-- Task requirements --
Pictures excluded, copy every record that follows exactly as it appears.

Material supplied below:

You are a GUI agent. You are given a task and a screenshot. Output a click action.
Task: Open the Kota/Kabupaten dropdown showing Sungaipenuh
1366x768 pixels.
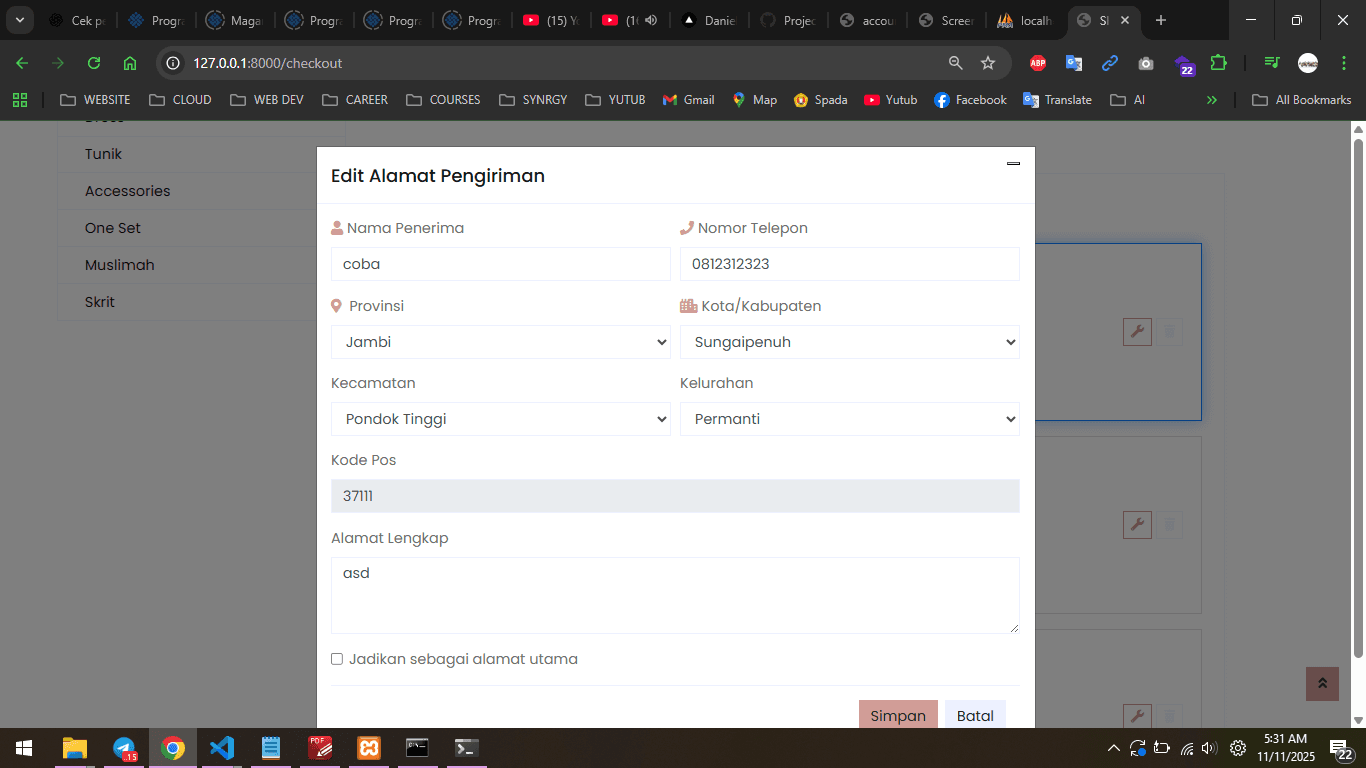pyautogui.click(x=849, y=342)
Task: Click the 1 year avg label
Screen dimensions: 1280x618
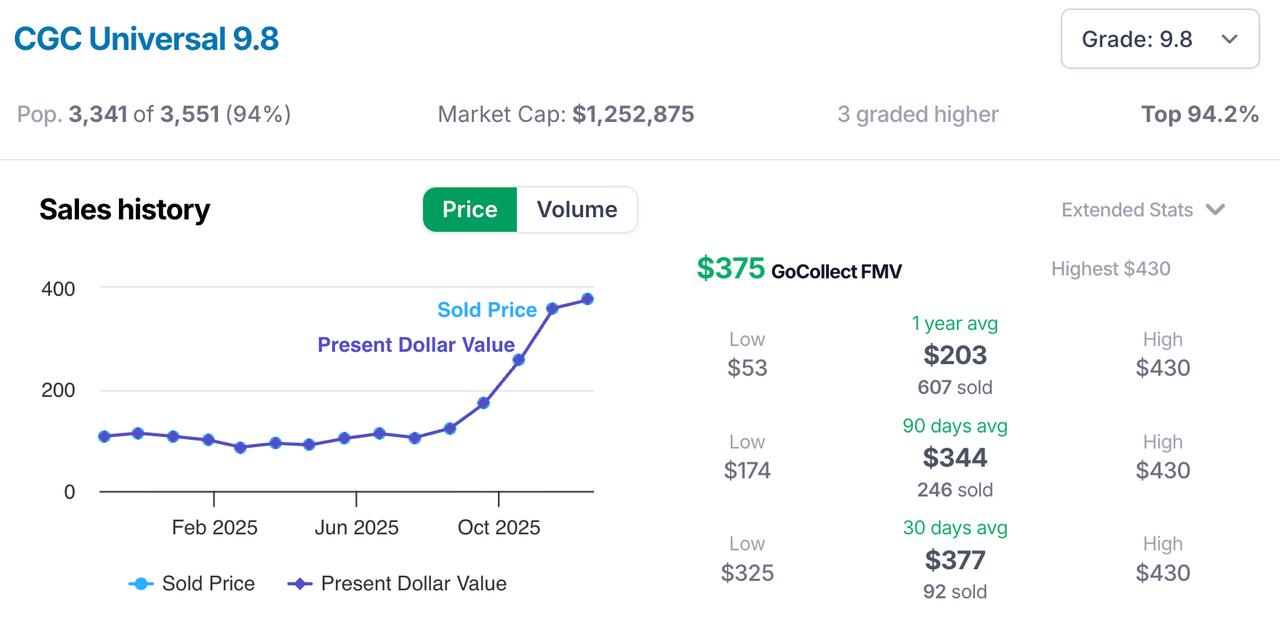Action: coord(955,324)
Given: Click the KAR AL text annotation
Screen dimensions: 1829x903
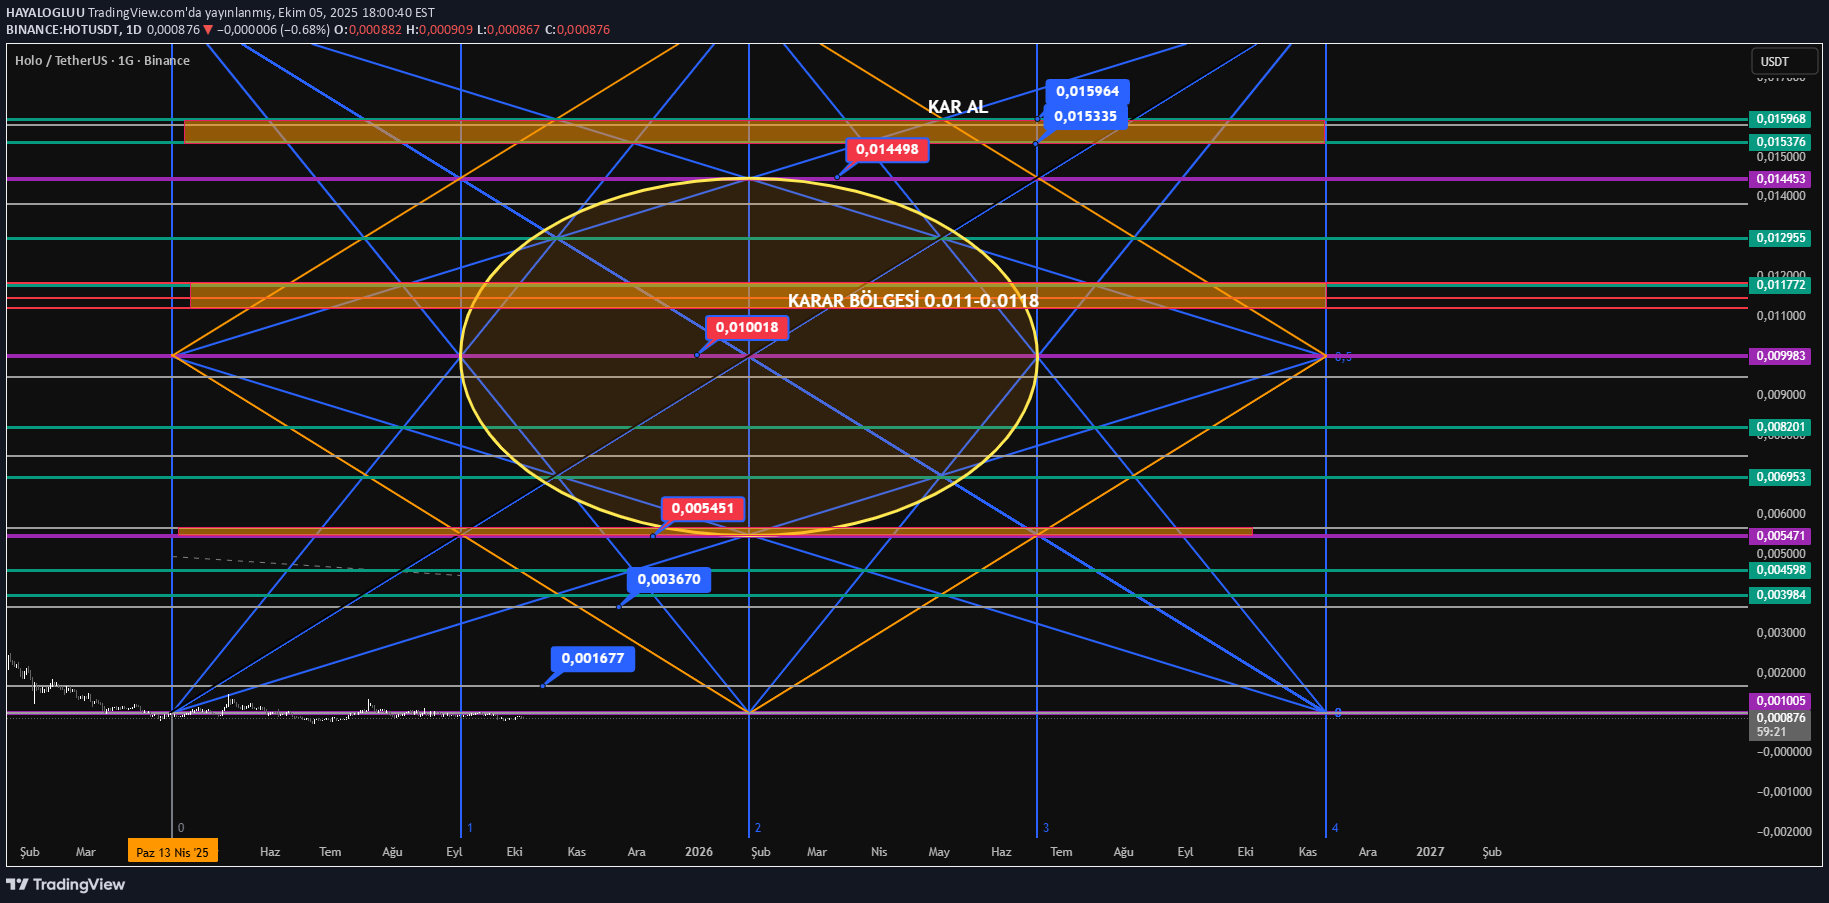Looking at the screenshot, I should [x=957, y=107].
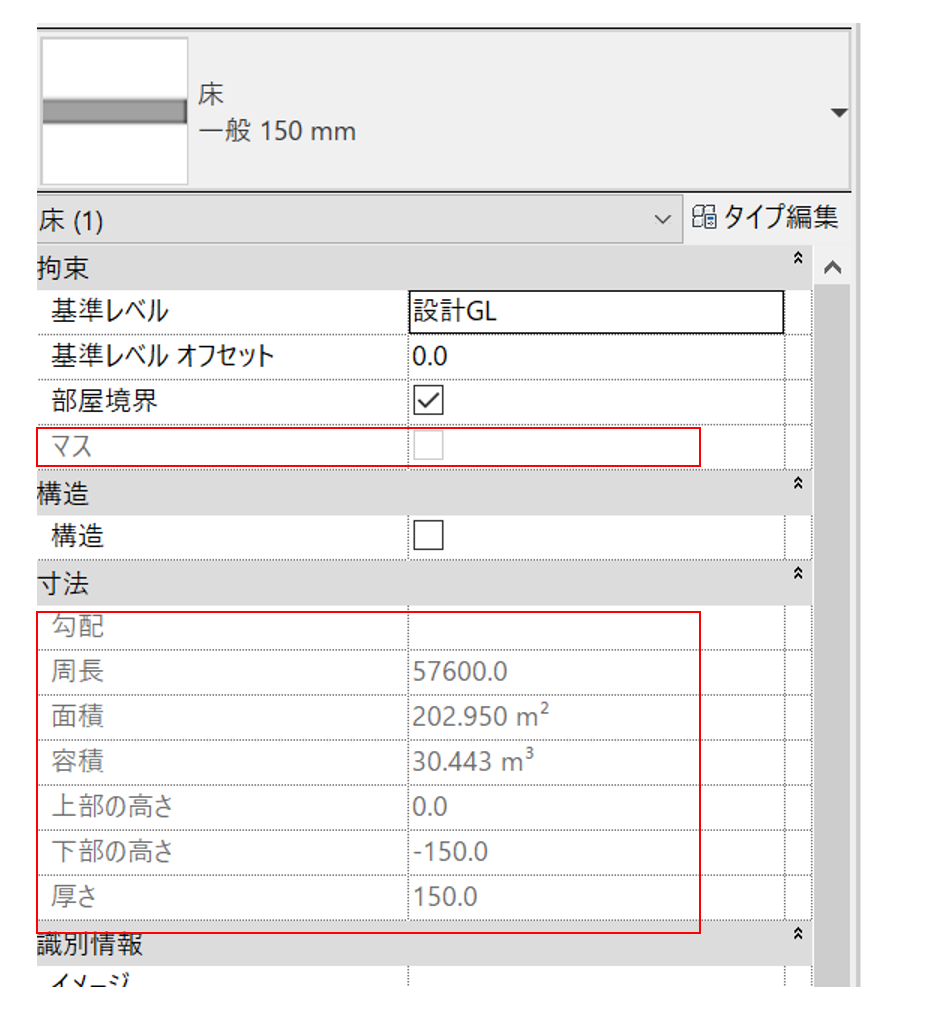Click the 床 一般 150 mm type preview thumbnail

114,112
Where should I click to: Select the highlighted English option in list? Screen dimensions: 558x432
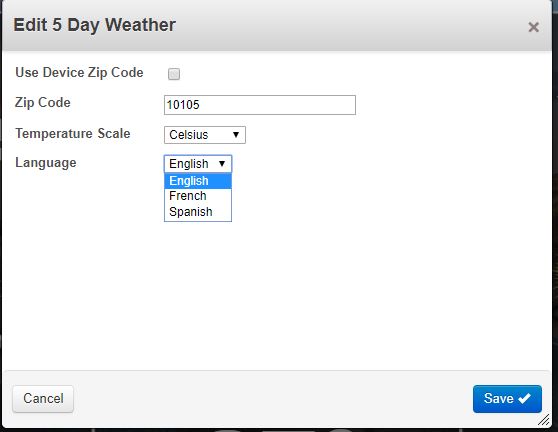click(x=198, y=181)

End of Material supplied.

-- Answer --
You are a GUI agent. You are given a task and a screenshot. Output a click action.
Task: Open the Kota/Kabupaten dropdown showing Sungaipenuh
1366x768 pixels.
pyautogui.click(x=849, y=342)
Task: Click the 1 year avg label
Screen dimensions: 1280x618
Action: coord(955,324)
Given: Click the KAR AL text annotation
Screen dimensions: 1829x903
Looking at the screenshot, I should [x=957, y=107].
Click the 床 一般 150 mm type preview thumbnail

114,112
Where should I click to: Select the highlighted English option in list? Screen dimensions: 558x432
click(x=198, y=181)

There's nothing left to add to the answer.